This tells us that x = -3 makes the denominator zero, and therefore, the function f(g(x)) is undefined at x = -3. This is a critical restriction on the domain of the composite function. However, it is essential to remember that this is not the only restriction we need to consider. We must also account for any restrictions imposed by the original functions, particularly the inner function, g(x), and how its output affects the outer function, f(x).

Step 4: Considering the Original Function Restrictions

When determining the domain of a composite function, it's not enough to only consider the final composite function. We must also consider the restrictions imposed by the individual functions that make up the composite.
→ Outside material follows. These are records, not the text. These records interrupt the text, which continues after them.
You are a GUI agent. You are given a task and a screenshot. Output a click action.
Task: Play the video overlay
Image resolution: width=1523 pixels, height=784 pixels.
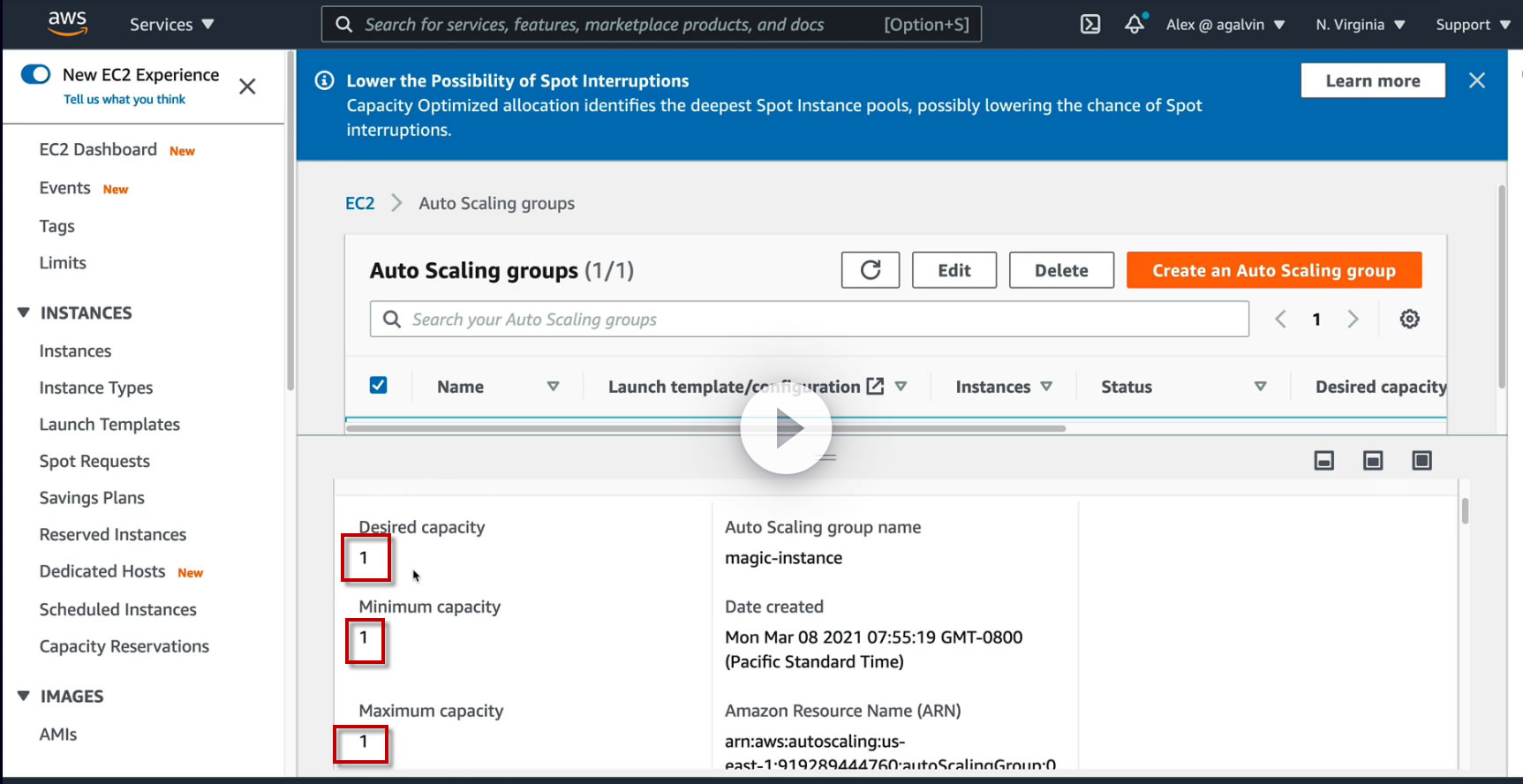click(x=786, y=429)
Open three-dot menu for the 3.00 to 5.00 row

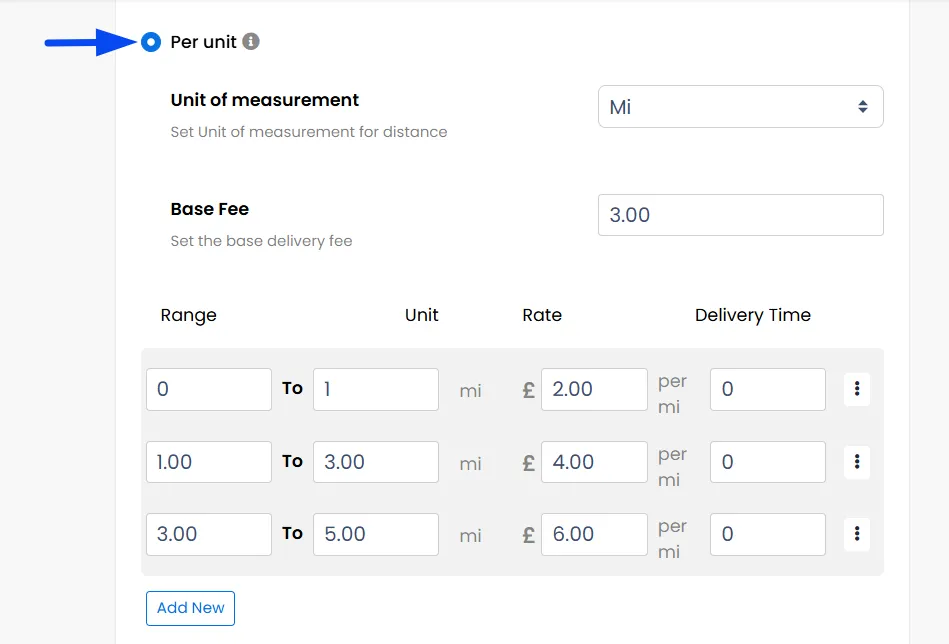click(x=856, y=534)
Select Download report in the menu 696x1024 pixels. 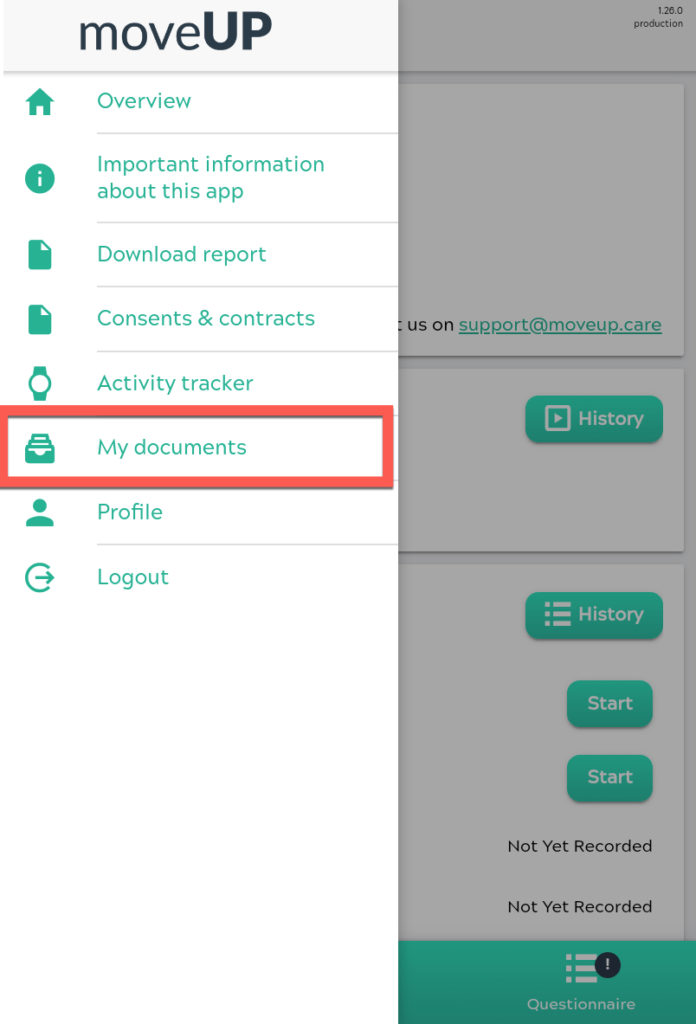click(182, 254)
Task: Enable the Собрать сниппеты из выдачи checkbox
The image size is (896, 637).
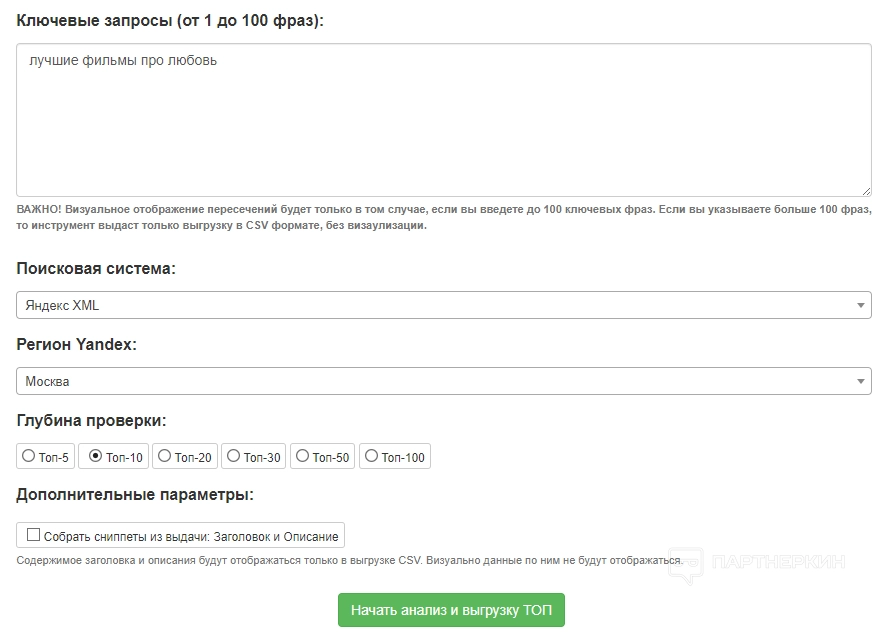Action: [x=34, y=535]
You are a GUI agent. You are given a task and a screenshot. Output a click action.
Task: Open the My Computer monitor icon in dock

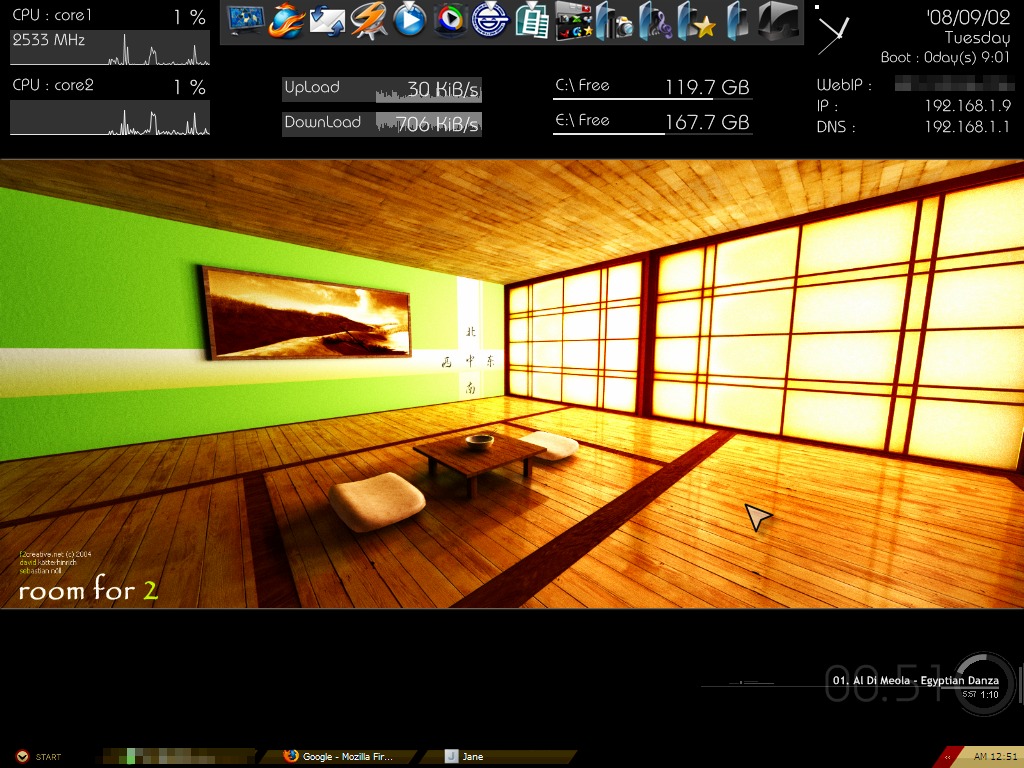click(245, 20)
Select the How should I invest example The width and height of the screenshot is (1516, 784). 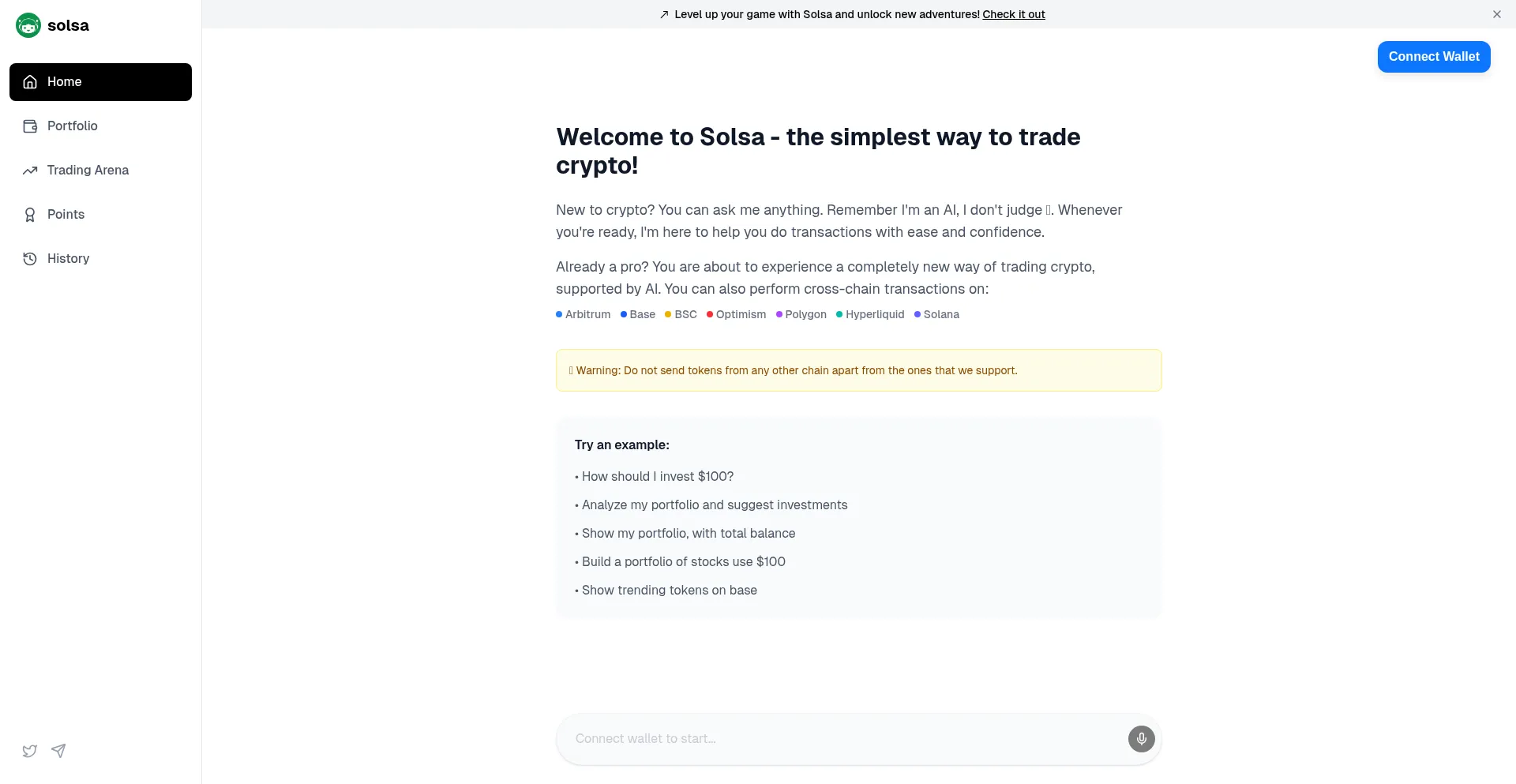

In our case, we have f(x) = 1/(x+5) and g(x) = x-2. We already established that f(x) has a restriction at x = -5, meaning x cannot be -5. The function g(x) = x-2 has no restrictions, as it is defined for all real numbers.

However, we need to ensure that g(x) does not produce an output that would cause f(x) to be undefined. In other words, we need to find any values of x that would make g(x) equal to -5, because that would cause the denominator of f(x) to be zero. To find this, we set g(x) equal to the restricted value of f(x):

g(x) = -5 x - 2 = -5

Solving this equation for x, we get:

x = -5 + 2 x = -3

This result is significant because it confirms our earlier finding that x = -3 is a restriction. It highlights the importance of considering the original function's restrictions as well. In some cases, the inner function might introduce additional restrictions that are not immediately apparent from the composite function alone. By considering both the composite function and the individual functions, we ensure a comprehensive understanding of the domain restrictions.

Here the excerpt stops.